WORK REQUEST: Scan the material below for the string "computer". Report every line that has it.

GIVEN RECORDS Start Marker

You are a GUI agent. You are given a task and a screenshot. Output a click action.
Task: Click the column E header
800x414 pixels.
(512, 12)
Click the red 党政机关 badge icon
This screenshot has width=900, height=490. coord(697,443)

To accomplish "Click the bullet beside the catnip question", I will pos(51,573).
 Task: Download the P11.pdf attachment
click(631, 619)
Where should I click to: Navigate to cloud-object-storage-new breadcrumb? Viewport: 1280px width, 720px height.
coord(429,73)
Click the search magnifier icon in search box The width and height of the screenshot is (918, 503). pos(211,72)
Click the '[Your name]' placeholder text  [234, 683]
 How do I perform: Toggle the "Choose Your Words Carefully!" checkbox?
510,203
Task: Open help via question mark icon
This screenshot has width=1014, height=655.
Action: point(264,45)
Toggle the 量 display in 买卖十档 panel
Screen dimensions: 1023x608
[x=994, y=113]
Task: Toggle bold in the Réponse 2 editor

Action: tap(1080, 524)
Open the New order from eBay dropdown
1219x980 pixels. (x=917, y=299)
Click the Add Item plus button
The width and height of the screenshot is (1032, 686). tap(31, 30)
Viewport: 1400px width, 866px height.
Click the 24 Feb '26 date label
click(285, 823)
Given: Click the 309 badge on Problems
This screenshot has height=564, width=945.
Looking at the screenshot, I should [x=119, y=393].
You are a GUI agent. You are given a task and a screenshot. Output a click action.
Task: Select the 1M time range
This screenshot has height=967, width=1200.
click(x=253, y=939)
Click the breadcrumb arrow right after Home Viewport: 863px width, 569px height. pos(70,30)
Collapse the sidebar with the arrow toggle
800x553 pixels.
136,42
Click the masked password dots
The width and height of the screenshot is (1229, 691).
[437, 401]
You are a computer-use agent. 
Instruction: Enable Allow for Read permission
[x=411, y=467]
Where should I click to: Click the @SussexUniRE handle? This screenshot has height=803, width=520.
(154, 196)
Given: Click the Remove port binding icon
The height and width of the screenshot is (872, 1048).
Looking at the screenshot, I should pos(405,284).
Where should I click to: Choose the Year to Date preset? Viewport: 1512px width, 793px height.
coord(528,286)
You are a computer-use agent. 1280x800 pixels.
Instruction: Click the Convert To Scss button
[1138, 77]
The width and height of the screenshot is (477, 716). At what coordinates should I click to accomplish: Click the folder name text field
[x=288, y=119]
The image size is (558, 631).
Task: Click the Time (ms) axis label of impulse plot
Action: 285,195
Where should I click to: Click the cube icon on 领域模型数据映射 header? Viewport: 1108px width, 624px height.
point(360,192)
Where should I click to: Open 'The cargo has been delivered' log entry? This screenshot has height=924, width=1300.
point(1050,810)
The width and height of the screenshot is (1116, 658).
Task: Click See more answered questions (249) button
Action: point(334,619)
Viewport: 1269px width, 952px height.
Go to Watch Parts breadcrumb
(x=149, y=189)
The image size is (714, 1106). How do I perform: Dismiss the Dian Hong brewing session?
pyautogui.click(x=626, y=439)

GIVEN RECORDS End Marker

REPLY TO THE EXERCISE:
You are a computer-use agent. 
You are a computer-use agent. 1280x800 pixels.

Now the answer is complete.